> **TEXT SHOWN**

[Start of section]

Recently, an opinion piece in the Washington Post written by Juliet Corwin, a middle schooler (how crazy smart is this kid, by the way…?) raised an interesting issue. Juliet writes that while she was born profoundly deaf, with the help of cochlear implants she can hear and speak. That said, Juliet still regards herself as a deaf person. “I’m still quite different from people who hear naturally,” she writes. Despite this, she feels rejected by the Deaf community. “In the view of many who are integrated into the hearing world through technology, such as hearing aids or cochlear implants, myself included, are regarded as ‘not Deaf enough’ to be part of the community.”
“There is a color between yellow and green that no one can agree on: I think of cochlear implants — hearing but deaf all the same,” she writes.
The line seems to be drawn. Either Juliet can be a part of the hearing/speaking world, or she can be part of the Deaf community. Only two options seem to be available.
While I certainly empathize with Juliet’s situation (and have feared the same fate for Sonya in the past), I can’t help but wonder whether Juliet or her parents had sought out a new and equally wonderful community: the Oral Deaf Community? This is a community of people who are deaf, who use hearing technology to hear. Juliet doesn’t mention it. I wonder if there was a reason why they didn’t or couldn’t access it?

[End of section]

> **THE TASK**
Return the portion of the text on cochlear implants and the Deaf community that begins at the words "While I certainly" and ends after the words "couldn’t access it?", copied word for word.

> **SUPPLIED DATA**
[Start of section]

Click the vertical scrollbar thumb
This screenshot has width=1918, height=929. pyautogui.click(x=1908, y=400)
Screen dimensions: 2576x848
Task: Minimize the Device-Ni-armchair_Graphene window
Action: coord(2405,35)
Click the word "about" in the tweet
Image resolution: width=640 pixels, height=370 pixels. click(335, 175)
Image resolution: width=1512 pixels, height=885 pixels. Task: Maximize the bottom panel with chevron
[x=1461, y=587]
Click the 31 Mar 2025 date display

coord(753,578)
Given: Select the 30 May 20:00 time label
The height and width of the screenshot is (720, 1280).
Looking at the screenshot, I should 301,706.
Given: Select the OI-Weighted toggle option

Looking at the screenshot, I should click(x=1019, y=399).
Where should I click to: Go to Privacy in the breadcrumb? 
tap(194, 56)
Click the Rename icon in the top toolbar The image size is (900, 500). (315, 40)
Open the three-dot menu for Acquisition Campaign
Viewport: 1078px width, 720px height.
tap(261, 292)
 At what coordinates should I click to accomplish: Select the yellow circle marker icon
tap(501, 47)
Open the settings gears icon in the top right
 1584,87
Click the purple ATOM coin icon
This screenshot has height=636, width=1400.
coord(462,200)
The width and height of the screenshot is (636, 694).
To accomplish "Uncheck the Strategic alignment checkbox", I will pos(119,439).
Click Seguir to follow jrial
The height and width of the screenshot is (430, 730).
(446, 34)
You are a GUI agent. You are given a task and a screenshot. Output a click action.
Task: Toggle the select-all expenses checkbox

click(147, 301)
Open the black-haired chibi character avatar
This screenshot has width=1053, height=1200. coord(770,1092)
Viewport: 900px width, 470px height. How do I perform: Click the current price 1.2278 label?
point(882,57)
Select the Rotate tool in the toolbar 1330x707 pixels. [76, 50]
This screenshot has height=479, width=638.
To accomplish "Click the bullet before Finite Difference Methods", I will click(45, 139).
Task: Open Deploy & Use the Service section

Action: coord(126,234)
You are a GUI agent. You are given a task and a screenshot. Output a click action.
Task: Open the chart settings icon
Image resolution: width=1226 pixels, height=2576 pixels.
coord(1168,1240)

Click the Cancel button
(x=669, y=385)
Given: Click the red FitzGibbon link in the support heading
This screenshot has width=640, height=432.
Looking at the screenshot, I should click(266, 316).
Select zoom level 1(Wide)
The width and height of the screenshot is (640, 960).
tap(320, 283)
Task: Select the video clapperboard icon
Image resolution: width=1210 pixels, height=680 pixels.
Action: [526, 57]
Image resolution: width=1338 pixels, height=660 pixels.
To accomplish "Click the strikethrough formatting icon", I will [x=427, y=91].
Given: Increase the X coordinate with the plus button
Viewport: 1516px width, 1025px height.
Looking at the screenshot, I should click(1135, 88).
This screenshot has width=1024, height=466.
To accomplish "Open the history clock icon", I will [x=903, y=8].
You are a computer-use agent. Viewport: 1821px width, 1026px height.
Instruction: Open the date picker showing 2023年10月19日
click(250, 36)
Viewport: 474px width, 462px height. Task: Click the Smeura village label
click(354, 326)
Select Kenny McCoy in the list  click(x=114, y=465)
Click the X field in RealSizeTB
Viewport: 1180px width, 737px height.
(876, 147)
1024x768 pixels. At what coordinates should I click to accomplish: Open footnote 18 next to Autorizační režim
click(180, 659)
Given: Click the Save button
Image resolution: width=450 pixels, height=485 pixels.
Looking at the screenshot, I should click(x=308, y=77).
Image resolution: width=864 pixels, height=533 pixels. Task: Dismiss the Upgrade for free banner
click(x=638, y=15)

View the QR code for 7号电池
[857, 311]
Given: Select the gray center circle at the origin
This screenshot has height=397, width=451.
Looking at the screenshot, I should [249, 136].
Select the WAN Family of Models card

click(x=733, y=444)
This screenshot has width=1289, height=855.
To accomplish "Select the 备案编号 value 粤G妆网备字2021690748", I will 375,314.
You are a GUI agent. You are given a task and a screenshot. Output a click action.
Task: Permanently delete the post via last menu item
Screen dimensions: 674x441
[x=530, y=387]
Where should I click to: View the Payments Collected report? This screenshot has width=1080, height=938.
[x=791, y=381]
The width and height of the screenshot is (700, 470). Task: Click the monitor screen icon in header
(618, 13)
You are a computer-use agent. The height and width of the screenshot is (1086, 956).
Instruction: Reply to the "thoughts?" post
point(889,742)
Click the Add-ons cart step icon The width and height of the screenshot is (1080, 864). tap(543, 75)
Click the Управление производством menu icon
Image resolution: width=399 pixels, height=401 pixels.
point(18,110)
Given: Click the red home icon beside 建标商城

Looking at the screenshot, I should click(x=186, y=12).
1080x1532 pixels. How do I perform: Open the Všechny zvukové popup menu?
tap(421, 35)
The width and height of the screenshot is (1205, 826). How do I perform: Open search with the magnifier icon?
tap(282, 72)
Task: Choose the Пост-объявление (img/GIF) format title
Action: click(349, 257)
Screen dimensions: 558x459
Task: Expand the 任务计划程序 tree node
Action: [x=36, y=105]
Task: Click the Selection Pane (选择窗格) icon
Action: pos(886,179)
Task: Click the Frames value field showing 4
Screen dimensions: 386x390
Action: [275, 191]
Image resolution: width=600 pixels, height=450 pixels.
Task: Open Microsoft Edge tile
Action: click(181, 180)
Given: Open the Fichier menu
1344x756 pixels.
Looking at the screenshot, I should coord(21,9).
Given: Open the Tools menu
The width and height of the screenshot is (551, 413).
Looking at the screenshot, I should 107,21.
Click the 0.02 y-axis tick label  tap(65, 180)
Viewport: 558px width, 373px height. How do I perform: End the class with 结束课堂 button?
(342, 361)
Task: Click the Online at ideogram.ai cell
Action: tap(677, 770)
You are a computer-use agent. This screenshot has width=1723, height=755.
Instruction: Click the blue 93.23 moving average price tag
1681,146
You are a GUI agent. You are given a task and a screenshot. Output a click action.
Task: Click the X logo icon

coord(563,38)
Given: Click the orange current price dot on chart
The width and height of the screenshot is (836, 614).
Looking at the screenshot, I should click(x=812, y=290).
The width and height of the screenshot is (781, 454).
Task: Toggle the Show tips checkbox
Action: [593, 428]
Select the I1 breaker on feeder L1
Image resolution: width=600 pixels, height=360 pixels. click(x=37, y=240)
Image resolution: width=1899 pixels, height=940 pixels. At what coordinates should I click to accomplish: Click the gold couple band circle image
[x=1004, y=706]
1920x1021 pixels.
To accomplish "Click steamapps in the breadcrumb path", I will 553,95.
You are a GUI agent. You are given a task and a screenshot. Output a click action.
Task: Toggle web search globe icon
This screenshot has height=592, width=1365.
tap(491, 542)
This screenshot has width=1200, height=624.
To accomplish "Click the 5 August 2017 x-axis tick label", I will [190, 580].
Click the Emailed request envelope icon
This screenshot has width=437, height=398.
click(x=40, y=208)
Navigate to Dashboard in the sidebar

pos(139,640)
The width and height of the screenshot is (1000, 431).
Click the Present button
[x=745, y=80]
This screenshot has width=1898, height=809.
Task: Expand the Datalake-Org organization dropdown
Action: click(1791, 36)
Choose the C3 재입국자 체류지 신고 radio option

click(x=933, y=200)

[End of section]

> **OUTPUT FOR THIS EXERCISE**
While I certainly empathize with Juliet’s situation (and have feared the same fate for Sonya in the past), I can’t help but wonder whether Juliet or her parents had sought out a new and equally wonderful community: the Oral Deaf Community? This is a community of people who are deaf, who use hearing technology to hear. Juliet doesn’t mention it. I wonder if there was a reason why they didn’t or couldn’t access it?